Data pipelines are a series of interconnected steps or processes that are used to extract, transform, and load (ETL) data from various sources into a target destination, such as a database or a data warehouse. Data pipelines are commonly used in data integration scenarios where data needs to be collected from multiple sources, transformed into a desired format, and loaded into a centralized storage for further analysis or processing.
Designing data pipelines with PostgreSQL and Python involves several key steps, including data extraction, transformation, and loading (ETL). PostgreSQL is a powerful open-source relational database management system (RDBMS) that supports complex data handling and retrieval, while Python is a versatile programming language with extensive libraries for data manipulation and integration.
For the purpose of this data digest, some of the codes will be written in Jupyter notebook and visual studio code on how to leverage python to run some queries with key highlights on the following sub-topics:
Instructor: Chimdiadi Catherine Orji
Let’s get started…
This is the link to the PostgreSQL Database that will be used in this data gist.
when working with PostgreSQL in python, some library are required which includes - psycopg2, pandas and sqlachemy.
import psycopg2
import pandas as pd
from sqlalchemy import create_engine
Note: To create this connection, leverage the create engine imported from the sqlalchemy. The user, password and name of database will be required to successfully create the connection.
connection = create_engine("postgresql + psycopg2://{user}:{pw}@localhost/{db}".format(user = "postgres",pw = "*******", db = "postgres"))
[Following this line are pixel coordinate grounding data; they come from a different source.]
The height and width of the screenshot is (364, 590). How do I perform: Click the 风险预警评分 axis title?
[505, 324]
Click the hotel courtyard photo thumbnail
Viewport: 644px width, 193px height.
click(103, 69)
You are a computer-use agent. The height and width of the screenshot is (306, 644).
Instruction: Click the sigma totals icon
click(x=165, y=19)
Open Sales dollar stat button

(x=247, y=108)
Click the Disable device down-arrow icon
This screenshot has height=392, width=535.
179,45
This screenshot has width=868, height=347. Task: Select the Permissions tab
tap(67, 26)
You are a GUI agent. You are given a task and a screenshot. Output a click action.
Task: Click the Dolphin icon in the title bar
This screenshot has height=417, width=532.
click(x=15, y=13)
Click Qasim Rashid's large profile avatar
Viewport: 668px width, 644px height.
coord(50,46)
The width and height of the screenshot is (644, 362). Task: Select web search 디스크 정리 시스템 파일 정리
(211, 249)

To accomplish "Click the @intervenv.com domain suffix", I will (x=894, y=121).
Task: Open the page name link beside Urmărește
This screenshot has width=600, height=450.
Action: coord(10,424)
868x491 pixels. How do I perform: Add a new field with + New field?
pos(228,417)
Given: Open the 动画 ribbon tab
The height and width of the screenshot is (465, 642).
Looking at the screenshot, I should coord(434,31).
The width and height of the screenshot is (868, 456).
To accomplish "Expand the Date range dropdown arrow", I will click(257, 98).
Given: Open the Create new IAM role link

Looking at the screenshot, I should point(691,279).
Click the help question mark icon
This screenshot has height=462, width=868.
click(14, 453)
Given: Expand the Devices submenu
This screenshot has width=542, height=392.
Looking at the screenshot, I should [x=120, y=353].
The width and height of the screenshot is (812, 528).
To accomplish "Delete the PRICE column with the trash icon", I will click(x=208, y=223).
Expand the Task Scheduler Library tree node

df = pd.read_sql("SELECT * FROM actor", connection)
df.head()
The result of this query will be a dataframe that looks like this :
dff = pd.read_ sql_read_table("address", connection)
dff.head()
The result of this query will be a dataframe that looks like this :
Note: For this, it will require creating a query first and inserting the query in tandem with the connection in the pandas function. This will be used on the same address table
query = "SELECT * FROM address"
data = pd.read_sql_query(query, connection)
data.head()
The result of this query will be a dataframe that looks like this :
query = """ SELECT film.film_id,
title,
inventory_id,
store_id
FROM film
LEFT JOIN inventory ON inventory.film_id = film.film_id
WHERE inventory.film_id is NULL"""
data = pd.read_sql_query(query, connection)
data.head()
The result of this query will be a dataframe that looks like this :
data.to_sql(“film_invent”, connection, if exists ="fail")
In Python, "try-except" is a way to handle exceptions or errors that may occur during the execution of a program. Exceptions are events or errors that occur during the normal flow of program execution, and they can disrupt the normal execution of the program.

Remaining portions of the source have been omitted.